A little over a year ago a local businessman approached me about doing a new video and reintroducing the ladders to the market. I gave him the old videos to work with and was surprised when he posted them on YouTube. I had expected he was going to do a new one with his phone number instead of the old business number that had been disconnected long ago. Anyway, there has been quite a response and I've received many inquiries. I have refrained from selling the steps all these years because I did not think it wise to do so without product liability insurance. I still don't. But several people have volunteered to sign a liability waiver if I would consider selling them a few steps. So I talked it over with my attorney and he drafted a waiver. I've attached a copy for your review.
I am making the remaining inventory components available, not complete ladder kits.  The individual steps are $6.00 and the cords are an additional $1.50 each. The step and rope combined weigh 14oz. each. There are no more of the green tote bags. The fid tool to do the splice and an instruction sheet are included. I'll do one splice completely and another halfway so you can see how easy it is. The shipping will be parcel post, my zip code to yours. If you want quicker delivery, priority mail is an option - just more expensive. Once you've decided how many steps you want, email me with your shipping address and I'll calculate a total price and email it back to you.
Print and sign the attached liability waiver and send it with bank check or money order to:
James Stepp, P.O. Box 118, South Casco, Maine 04077.

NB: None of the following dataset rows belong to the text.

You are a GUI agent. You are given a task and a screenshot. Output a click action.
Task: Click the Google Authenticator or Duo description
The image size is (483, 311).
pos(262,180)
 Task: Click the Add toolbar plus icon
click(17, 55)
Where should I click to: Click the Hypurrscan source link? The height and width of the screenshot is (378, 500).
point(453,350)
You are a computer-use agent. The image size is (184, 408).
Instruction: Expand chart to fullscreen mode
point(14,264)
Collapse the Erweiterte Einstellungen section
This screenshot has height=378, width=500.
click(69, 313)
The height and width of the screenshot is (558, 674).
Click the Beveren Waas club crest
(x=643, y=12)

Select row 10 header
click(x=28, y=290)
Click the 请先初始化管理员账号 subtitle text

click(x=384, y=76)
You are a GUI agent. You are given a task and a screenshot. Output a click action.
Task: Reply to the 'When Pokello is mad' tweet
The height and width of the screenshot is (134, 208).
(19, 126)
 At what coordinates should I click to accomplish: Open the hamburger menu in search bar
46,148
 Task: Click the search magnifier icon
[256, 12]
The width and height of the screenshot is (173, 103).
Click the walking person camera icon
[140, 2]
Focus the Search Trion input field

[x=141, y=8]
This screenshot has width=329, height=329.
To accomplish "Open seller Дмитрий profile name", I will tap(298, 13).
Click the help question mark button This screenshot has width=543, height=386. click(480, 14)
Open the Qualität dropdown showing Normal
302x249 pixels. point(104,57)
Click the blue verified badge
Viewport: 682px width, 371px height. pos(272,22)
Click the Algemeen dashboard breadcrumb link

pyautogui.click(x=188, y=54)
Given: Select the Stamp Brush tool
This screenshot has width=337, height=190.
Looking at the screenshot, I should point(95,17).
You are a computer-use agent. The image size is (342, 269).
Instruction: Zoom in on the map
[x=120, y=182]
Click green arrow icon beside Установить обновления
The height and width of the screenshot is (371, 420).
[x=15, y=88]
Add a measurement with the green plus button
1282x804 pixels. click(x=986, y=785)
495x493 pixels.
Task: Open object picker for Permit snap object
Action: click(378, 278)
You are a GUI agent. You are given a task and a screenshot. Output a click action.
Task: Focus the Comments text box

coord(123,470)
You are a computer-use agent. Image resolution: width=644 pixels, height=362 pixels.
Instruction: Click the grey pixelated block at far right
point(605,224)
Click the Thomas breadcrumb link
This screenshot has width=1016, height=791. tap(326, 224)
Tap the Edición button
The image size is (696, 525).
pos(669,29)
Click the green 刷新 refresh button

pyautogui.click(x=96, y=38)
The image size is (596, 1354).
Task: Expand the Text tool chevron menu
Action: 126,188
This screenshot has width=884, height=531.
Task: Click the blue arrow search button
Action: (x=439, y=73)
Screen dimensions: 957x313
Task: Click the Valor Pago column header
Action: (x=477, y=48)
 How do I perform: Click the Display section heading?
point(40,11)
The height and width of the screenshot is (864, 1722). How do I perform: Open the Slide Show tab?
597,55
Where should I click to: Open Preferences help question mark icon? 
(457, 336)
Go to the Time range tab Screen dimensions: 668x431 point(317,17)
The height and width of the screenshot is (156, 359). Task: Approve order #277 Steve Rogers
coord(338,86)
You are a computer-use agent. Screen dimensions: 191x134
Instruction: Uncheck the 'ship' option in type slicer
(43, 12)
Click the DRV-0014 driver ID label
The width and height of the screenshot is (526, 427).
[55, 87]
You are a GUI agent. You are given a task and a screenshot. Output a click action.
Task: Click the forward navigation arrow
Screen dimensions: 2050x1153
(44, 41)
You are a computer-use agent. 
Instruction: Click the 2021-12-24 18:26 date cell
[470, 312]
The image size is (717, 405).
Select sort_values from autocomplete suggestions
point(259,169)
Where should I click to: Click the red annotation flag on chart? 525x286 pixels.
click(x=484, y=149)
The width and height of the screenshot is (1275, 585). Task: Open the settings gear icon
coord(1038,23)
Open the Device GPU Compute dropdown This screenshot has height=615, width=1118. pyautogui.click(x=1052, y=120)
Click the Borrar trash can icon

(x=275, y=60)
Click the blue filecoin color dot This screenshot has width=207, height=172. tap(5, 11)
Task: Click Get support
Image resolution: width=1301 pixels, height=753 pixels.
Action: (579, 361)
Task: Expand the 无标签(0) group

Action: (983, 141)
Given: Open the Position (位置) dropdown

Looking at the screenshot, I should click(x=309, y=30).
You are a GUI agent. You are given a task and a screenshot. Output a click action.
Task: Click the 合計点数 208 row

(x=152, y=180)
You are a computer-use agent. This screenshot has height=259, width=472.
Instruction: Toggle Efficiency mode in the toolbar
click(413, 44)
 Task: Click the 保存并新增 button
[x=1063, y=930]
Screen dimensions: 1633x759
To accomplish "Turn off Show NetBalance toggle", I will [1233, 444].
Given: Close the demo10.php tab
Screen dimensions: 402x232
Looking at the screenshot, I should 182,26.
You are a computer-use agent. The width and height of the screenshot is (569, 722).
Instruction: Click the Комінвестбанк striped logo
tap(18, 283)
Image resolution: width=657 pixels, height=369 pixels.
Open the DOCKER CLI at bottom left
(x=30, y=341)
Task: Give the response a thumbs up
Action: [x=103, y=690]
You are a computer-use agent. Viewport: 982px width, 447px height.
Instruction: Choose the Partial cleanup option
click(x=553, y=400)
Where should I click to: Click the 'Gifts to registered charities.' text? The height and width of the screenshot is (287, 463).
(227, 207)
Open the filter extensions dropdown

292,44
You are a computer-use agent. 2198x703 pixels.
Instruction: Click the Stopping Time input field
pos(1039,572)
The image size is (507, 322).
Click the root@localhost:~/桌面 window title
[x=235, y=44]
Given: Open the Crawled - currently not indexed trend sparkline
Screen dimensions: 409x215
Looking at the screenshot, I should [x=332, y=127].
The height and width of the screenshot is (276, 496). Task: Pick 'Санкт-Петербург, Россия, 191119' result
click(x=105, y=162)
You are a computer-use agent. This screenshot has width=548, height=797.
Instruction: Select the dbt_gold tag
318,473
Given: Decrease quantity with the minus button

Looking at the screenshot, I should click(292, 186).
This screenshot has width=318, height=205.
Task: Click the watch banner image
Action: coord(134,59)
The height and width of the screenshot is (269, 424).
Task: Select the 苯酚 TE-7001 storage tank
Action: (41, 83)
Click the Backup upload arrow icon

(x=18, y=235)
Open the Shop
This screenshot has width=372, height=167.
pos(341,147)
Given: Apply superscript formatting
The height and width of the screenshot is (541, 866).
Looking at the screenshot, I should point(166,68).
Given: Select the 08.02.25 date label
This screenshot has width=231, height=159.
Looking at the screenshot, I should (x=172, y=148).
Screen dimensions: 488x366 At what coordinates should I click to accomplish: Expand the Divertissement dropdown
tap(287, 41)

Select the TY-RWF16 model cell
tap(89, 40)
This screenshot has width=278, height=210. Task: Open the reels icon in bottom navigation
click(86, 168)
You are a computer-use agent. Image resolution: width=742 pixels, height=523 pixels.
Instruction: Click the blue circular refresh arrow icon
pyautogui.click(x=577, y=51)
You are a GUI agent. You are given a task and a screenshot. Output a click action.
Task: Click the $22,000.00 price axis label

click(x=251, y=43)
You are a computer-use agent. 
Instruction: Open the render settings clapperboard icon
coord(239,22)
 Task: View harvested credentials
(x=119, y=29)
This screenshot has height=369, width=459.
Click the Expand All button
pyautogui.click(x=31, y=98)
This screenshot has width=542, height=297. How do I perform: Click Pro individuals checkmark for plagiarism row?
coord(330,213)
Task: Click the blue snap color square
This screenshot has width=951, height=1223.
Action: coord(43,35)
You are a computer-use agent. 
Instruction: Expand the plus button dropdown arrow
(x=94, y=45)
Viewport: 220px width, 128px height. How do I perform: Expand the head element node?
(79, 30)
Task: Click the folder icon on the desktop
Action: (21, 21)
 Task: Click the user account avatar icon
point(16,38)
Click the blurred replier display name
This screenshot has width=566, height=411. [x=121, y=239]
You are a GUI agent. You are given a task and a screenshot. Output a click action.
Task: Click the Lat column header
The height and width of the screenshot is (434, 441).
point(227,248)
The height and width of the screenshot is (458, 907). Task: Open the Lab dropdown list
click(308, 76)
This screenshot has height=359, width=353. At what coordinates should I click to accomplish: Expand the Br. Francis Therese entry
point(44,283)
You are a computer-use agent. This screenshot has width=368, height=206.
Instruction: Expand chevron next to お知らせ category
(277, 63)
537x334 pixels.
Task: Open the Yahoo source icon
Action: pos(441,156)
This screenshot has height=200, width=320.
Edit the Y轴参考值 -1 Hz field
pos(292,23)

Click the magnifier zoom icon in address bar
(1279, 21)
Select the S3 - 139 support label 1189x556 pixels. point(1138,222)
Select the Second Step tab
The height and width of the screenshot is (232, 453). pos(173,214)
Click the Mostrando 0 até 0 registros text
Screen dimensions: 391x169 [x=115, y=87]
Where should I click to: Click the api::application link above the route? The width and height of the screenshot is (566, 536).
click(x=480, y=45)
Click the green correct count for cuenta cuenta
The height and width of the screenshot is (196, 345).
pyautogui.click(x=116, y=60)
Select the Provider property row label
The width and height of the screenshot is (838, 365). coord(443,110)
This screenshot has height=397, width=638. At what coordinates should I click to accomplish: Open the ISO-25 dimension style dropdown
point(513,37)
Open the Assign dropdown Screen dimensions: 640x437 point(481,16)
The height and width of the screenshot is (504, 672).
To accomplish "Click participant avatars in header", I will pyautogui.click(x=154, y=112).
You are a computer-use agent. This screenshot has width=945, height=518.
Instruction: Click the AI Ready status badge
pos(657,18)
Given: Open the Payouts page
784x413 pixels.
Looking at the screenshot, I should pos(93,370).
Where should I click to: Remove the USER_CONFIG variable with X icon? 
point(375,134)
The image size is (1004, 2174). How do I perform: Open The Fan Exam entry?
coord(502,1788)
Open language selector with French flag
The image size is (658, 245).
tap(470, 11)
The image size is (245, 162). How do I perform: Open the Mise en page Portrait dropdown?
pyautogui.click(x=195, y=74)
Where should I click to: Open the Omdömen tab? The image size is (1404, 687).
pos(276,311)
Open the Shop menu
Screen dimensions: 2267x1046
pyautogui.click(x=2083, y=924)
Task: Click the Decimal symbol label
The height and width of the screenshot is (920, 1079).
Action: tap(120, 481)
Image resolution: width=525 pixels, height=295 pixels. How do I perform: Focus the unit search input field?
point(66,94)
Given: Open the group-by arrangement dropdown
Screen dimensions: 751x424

I made the first set of these steps in 1991 and have climbed hundreds of trees over the last twenty years. I've never used any other climbing system. Once you learn to adjust the tension correctly, it quite likely will be your favorite climbing aid too. Please feel free to contact me with any questions or concerns.

Kind Regards,
Jim Stepp
James Stepp [jstepp@maine.rr.com]


----------



## Gadestroyer74 (Mar 13, 2013)

That's interesting there are some concerns for me but very cool idea


----------



## OleCountryBoy (Mar 28, 2013)

I got these steps in the mail on Monday.  Tried them on a tree in the yard.  These are the best strap on individual steps I've seen.  Easy to install, tight fitting, no tree damage, both feet can fit on rail.  I love them when compared to screw in steps.  Lighter and easier to transport than climbing sticks.  Everything they say in the video is true, great product and very high quality.


----------



## NOYDB (Mar 28, 2013)

I ordered 20 which arrived yesterday. Haven't had time to test them out but the quality looks good. I don't plan to go that high but I wanted spares since they may not ever be available again. I see why the liability lawyers made such a brohaha, an idiot can really put them selves in trouble with something designed for someone with brains. I can just see an idiot 20 ft up in the tree with no safety harness letting go to scratch his hiney and blaming the tree step for gravity. I'm glad I got them and Mr Steep is good to deal with. I asked for suggestions based on his experience and he said he preferred a Seat-o-the-pants harness and fall restraint system. I plan to check them out. If not those then something for those with more than dirt intelligence.


----------



## egomaniac247 (Mar 30, 2013)

I was going to applaud American ingenuity and innovation but got bummed out when I saw that he went out of business due to the costs.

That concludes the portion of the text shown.